C'est l'angélisme du budget fédéral qui inquiète

Publié le 27/03/2016 à 20:14

C'est l'angélisme du budget fédéral qui inquiète

Publié le 27/03/2016 à 20:14

Le ministre des Finances du Canada, Bill Morneau. (Photo: Jérôme Lavallée)

Nous aurons donc droit à un déficit global de 113 millards de dollars durant les cinq prochaines années, pour ce qui est des finances fédérales, si les projections du ministre Bill Morneau s'avèrent justes.

Si.

C'est la première de deux grandes questions. L'autre, c'est qu'arrive-t-il après?

Commençons par la première.

Si le passé est garant de l'avenir, nous avons des raisons d'être préoccupés. En campagne électorale, les libéraux évoquaient de «modestes» déficits de moins de 10 milliards de dollars par année et un retour à l'équilibre d'ici la fin de leur mandat. Et c'est entre autres sur cette assurance qu'ils ont été élus.

Remarquez, ils ne sont pas les seuls à s'être fourvoyés. Le directeur parlementaire du budget lui-même, Jean-Denis Fréchette, disait à l'automne que les déficit pour l'année financière qui commence seraient probablement moindres qu'annoncés... mais il ne pouvait évidemment pas deviner les mesures annoncées dans le budget.

Sauf qu'on y est allé pour la totale, en reconnaissant du même coup que les calculs de la campagne ne tenaient pas la route. Pire, on a également admis que la pseudo somme nulle résultant de la baisse d'impôts pour la classe moyenne et la hausse pour les ménages à revenus élevés ne se réaliserait pas... et que, dans les faits, il manquerait environ 1,5 milliard de dollars.

Ce n'est pas qu'une petite erreur de calcul et dans ce cas, on ne peut mettre le blâme sur la baisse des prix du pétrole. Pour reprendre l'expression, on a oublié que, collectivement, nous sommes plus riches en pauvres que pauvres en riches.

Il est donc hasardeux de se fier à ces projections sur cinq ans. Jusqu'ici, les libéraux n'ont fait que se tromper dans leurs calculs. Même la mise à jour de l'automne dernier, il y a à peine six mois, était dans le champ.

PLUS : Comment, et quand résorbera-t-on le déficit d'Ottawa ?

Remarquez, au contraire, le vent pourrait même virer de bord, le redressement pourrait survenir sans qu'on l'ait vu venir, selon l'évolution de la situation internationale et indépendamment du «plan de match» libéral.

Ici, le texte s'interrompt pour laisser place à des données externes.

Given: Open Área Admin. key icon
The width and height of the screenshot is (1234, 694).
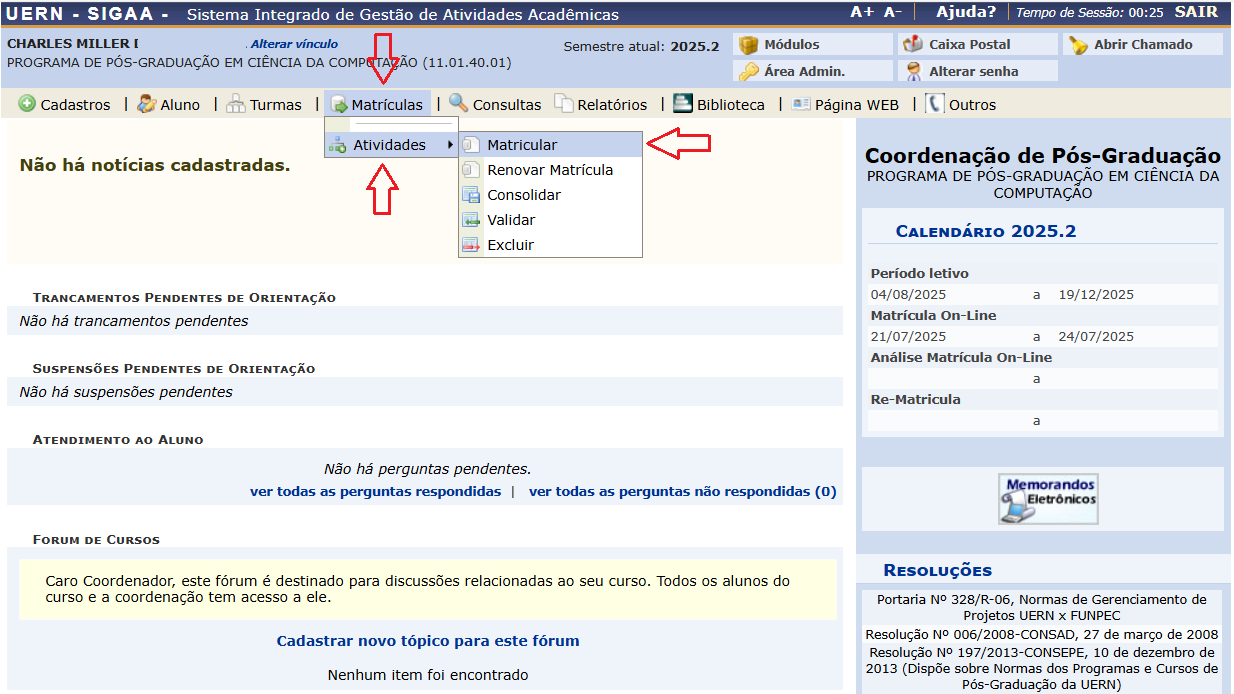Looking at the screenshot, I should coord(748,71).
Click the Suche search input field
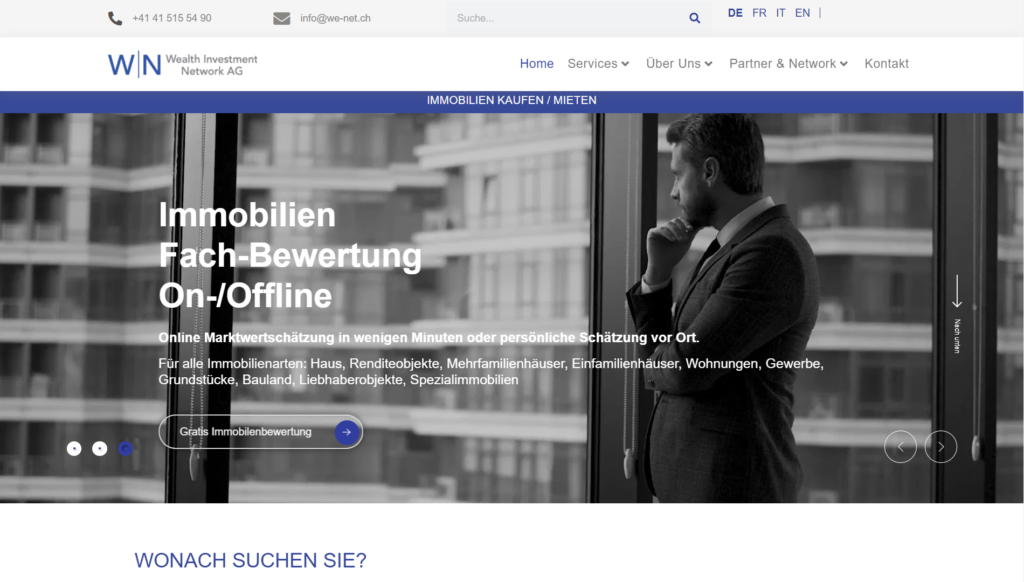This screenshot has height=582, width=1024. (x=565, y=18)
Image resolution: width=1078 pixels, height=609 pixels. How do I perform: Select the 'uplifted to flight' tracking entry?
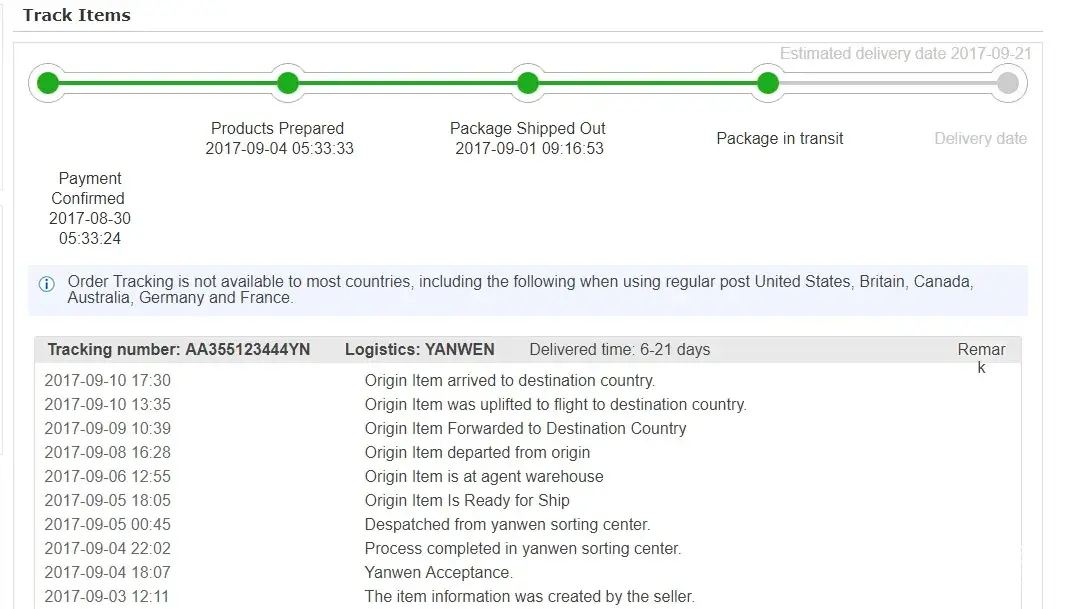(555, 404)
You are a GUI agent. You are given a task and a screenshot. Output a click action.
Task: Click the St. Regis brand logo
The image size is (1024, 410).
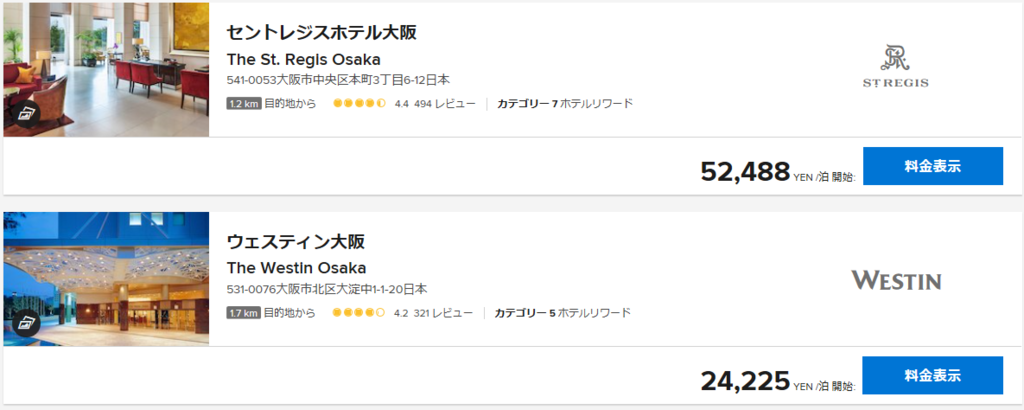click(895, 66)

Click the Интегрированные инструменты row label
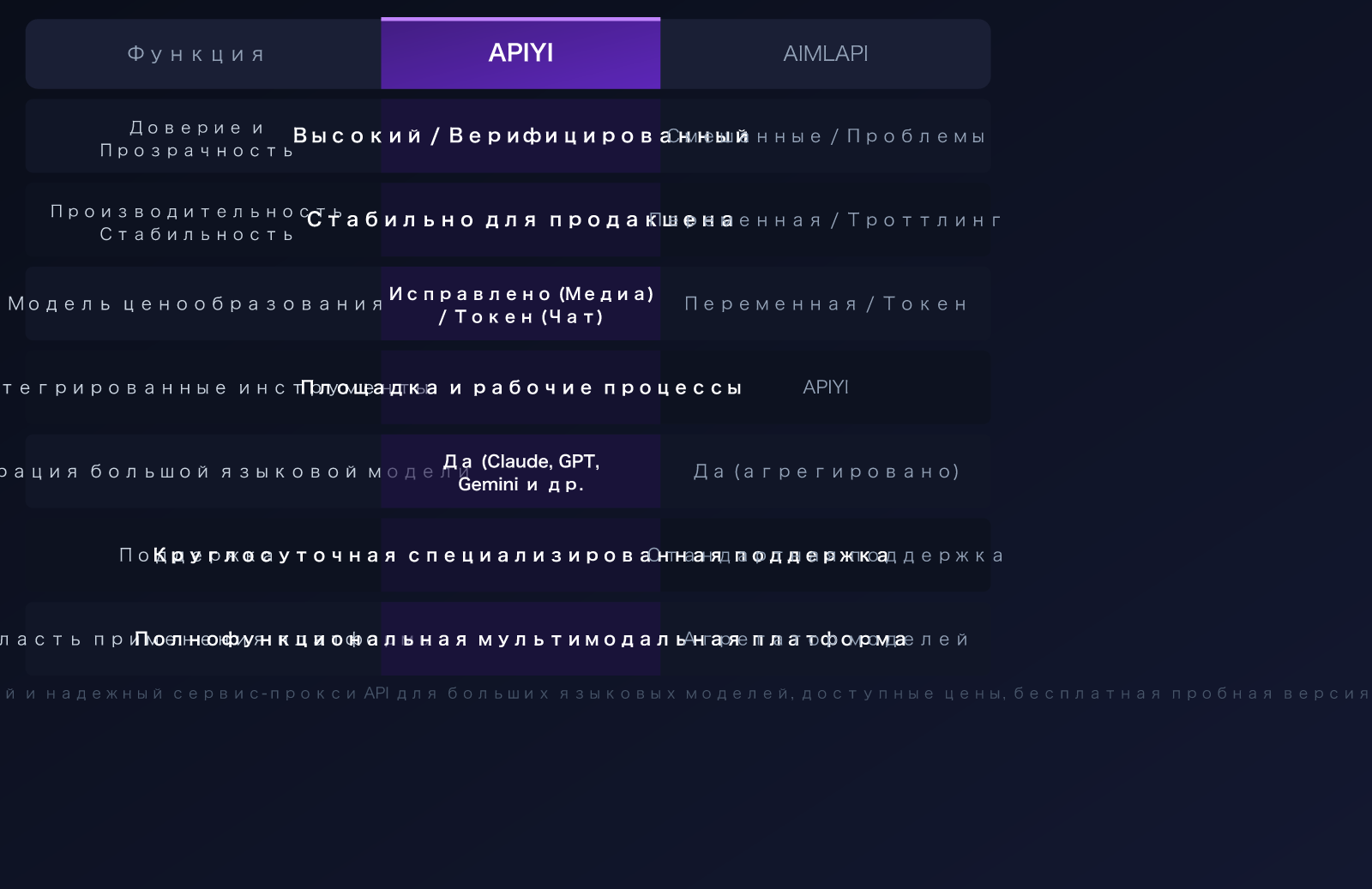(x=196, y=387)
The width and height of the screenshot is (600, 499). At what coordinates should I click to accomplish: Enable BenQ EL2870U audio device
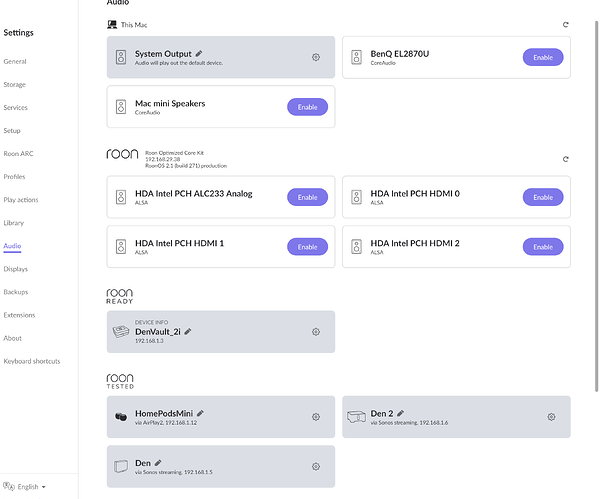542,57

De là la deuxième question, encore plus embêtante. De plan de match, il n'y en a pas. En tout cas, s'il y en a un, on ne nous l'a pas présenté. Le raisonnement du gouvernement Trudeau tient de l'angélisme. Faisons le bien et Dieu nous le rendra... Le problème, encore une fois, c'est qu'on nous demande de prendre le champ sans fournir la moindre indication de l'itinéraire. Tout au plus entrevoit-on la diminution progressive du déficit au fil des ans. Au terme du mandat libéral, il devrait avoir baissé de moitié, de 29,4 milliards $ en 2016 à 14,3 milliards $ en 2020. Comme ambition, c'est plutôt mince.

Ensuite?

Seul le ciel le sait... Parce que les stratèges libéraux, eux, semblent incapables de voir plus loin.

Il va donc nous falloir nous croiser les doigts collectivement.

En soi, étant donné la santé relative des finances fédérales, un déficit, même de bonne ampleur, n'est pas désastreux. C'est d'en faire une habitude insouciante qui risque de le devenir. Et tant qu'on n'aura pas signalé une volonté claire de revenir aussi tôt que possible à l'équilibre, le doute subsistera quant au sérieux de ceux qui viennent de prendre le pouvoir à Ottawa.